NSAIDS: Advil/Aleve/Voltaren

Non-steroid anti-inflammatory drugs such as Advil and Aleve prevent the creation of prostaglandins, chemicals that cause pain and inflammation. Grande encourages his patients to be judicious when using medications.

“You can really benefit after an activity to take an NSAID to get on top of inflammation following injury, but don’t make it a habit,” he said. It is important to be aware of side effects such as stomach issues and that ingesting Advil or Aleve chronically could mask pain signals and lead people to ignore the underlying problem.

Maida said an alternative that might better shield people from side effects is the NSAID-based topical cream Voltaren, but it might have to be applied three times a day to feel its effects.

Prolotherapy

Proliferation therapy (or prolotherapy) is an umbrella term for a number of injection treatments that purport to relieve pain. Two common ones are dextrose prolotherapy: an injection of sugar and water to an injured site to promote initial inflammation and accelerate healing; and platelet-rich plasma (PRP) therapy, which uses a person’s own blood plasma.

Woznica said patients see him for injuries to the menisci, tendons and ligaments, body areas that receive minimal blood supply. The injections are popular for athletes but also people who want to abstain from taking strong painkillers or avoid surgery.

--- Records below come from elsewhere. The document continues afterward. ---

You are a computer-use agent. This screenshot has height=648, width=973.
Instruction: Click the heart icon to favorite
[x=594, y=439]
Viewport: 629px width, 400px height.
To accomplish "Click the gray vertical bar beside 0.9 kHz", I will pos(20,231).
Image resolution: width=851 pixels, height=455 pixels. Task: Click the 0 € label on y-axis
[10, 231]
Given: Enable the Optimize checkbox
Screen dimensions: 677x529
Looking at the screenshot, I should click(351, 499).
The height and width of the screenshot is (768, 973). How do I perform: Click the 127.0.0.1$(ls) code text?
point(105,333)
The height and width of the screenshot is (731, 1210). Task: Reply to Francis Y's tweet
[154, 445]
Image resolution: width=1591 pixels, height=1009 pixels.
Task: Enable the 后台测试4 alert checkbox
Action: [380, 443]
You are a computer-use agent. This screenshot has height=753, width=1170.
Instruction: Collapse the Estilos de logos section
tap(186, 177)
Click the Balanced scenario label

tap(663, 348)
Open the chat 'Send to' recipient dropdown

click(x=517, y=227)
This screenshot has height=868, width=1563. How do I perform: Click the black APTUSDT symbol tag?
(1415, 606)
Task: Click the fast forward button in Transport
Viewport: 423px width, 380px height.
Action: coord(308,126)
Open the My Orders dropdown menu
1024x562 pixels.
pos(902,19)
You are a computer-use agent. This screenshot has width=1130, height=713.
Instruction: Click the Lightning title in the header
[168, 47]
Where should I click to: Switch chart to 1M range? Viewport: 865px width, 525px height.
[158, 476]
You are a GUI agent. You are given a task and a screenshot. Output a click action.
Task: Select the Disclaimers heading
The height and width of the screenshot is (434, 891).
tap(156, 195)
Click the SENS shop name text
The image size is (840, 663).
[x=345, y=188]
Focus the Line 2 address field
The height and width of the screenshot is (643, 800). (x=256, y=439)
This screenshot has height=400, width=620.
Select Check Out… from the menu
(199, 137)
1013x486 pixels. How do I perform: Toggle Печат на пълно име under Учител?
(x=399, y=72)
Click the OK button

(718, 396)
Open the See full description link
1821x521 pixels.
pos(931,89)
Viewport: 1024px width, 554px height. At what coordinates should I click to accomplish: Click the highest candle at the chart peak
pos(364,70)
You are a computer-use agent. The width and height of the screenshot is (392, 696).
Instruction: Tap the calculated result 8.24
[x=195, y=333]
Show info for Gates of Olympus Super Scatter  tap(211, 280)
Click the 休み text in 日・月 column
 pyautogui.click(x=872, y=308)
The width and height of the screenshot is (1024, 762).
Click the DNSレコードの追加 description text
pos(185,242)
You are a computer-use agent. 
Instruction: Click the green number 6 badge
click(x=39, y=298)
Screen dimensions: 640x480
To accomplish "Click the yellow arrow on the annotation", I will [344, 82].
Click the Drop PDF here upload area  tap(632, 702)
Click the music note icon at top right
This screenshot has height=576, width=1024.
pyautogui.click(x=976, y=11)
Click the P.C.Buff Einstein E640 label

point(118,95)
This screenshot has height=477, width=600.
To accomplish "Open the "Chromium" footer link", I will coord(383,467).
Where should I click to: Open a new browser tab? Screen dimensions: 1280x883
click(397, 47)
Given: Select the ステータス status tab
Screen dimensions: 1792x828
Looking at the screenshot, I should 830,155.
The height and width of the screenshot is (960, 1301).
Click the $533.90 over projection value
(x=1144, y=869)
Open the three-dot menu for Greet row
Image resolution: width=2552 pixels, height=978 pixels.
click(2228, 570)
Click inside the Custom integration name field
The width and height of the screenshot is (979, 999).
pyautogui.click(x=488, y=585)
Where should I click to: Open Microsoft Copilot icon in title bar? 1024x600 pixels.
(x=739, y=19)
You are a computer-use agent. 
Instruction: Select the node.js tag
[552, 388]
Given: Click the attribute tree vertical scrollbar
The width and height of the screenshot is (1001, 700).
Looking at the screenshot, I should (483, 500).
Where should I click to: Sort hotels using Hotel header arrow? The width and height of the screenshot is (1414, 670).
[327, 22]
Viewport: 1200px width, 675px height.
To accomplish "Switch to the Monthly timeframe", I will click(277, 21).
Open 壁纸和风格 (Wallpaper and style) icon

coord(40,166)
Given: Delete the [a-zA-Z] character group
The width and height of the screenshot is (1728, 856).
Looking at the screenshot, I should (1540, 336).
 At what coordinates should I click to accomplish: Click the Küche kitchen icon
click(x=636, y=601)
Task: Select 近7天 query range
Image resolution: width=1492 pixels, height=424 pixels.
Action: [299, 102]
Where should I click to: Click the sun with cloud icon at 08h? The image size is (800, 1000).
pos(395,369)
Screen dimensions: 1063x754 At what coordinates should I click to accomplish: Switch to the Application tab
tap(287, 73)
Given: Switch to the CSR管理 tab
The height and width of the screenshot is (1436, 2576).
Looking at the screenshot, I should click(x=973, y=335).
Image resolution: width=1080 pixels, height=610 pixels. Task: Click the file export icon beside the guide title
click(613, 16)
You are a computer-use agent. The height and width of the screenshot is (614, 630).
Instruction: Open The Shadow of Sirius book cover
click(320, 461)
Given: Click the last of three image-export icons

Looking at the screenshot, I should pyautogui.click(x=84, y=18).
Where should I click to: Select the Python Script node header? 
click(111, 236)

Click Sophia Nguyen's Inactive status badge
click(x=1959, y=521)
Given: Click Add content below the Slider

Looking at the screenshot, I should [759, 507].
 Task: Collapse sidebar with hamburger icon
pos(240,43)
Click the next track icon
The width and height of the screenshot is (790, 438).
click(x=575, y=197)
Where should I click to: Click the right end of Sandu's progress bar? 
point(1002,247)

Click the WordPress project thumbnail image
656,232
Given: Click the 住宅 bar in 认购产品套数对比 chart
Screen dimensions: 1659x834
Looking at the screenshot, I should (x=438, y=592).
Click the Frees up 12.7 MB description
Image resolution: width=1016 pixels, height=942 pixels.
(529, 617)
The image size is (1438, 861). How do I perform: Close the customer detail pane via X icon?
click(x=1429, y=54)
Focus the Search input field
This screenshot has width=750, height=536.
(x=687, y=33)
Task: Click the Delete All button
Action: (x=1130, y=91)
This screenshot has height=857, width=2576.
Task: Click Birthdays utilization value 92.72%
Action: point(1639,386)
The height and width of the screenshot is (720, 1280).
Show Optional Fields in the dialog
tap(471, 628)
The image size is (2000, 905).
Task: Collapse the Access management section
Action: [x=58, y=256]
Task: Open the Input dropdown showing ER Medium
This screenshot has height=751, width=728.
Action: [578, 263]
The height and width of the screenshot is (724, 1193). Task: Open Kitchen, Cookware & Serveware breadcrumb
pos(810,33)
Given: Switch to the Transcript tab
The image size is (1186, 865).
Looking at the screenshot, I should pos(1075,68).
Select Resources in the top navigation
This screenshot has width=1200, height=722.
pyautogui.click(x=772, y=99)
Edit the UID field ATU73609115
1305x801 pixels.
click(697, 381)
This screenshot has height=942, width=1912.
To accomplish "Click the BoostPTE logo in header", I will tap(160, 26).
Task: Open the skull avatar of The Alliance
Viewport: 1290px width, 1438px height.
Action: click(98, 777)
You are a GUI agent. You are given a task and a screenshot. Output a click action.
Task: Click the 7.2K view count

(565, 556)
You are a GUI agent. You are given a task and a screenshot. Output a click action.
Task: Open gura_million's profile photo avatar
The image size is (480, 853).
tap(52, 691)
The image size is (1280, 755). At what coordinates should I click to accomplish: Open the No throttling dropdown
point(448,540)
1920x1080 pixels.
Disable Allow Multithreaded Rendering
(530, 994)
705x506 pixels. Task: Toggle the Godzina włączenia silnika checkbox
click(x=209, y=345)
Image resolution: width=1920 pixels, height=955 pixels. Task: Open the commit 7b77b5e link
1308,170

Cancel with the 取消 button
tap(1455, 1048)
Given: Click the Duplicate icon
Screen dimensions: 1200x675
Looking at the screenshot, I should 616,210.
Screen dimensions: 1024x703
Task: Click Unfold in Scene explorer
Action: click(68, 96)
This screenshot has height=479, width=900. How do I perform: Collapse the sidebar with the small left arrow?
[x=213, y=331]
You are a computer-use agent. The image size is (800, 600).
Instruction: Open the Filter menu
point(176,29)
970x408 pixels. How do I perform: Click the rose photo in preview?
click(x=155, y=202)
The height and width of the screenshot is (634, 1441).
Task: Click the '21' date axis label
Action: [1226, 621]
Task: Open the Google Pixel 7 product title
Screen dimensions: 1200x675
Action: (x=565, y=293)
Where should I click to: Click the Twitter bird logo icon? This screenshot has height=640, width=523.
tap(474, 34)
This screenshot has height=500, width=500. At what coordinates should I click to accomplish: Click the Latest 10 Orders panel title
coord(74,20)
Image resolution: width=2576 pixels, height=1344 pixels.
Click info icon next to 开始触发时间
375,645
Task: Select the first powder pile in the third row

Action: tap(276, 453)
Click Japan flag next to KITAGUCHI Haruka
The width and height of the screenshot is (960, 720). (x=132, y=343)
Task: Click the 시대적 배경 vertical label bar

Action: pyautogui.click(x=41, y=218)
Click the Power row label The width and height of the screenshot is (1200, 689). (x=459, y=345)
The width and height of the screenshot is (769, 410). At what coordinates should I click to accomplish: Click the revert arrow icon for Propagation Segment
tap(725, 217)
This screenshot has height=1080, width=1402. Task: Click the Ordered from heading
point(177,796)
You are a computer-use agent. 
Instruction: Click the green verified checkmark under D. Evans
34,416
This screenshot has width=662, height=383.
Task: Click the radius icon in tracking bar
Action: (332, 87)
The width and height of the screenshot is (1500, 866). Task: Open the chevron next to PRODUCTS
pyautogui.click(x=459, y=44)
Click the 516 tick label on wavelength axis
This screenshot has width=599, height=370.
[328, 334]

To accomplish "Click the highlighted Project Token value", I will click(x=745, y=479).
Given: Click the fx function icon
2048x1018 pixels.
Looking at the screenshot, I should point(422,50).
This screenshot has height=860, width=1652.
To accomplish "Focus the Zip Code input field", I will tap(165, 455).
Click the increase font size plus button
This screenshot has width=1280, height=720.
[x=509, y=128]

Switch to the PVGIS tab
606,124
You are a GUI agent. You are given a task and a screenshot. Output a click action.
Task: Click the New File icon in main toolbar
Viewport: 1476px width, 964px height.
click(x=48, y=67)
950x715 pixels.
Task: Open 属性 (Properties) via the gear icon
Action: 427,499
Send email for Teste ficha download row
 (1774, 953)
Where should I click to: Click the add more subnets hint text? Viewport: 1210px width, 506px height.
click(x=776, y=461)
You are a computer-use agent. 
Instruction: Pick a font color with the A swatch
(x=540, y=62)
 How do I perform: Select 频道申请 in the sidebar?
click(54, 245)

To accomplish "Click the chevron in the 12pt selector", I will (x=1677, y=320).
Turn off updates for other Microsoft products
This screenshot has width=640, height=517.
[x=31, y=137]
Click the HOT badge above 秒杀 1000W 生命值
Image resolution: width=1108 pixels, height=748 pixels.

In general, prolotherapy is less invasive and requires less recovery time than going under the knife. Dextrose prolotherapy takes on average four days, whereas PRP therapy takes approximately two weeks. A 2021 study showed that dextrose prolotherapy is more effective in the treatment of chronic pain than saline injections or exercise and has a significantly beneficial effect for patients with chronic musculoskeletal pain.

While prolotherapy is available at several clinics across Canada, it is typically not covered by insurance. Findings on its effectiveness are also mixed: Three studies published in JAMA in 2021 concluded participants treated with PRP fared no better than people who received a placebo treatment.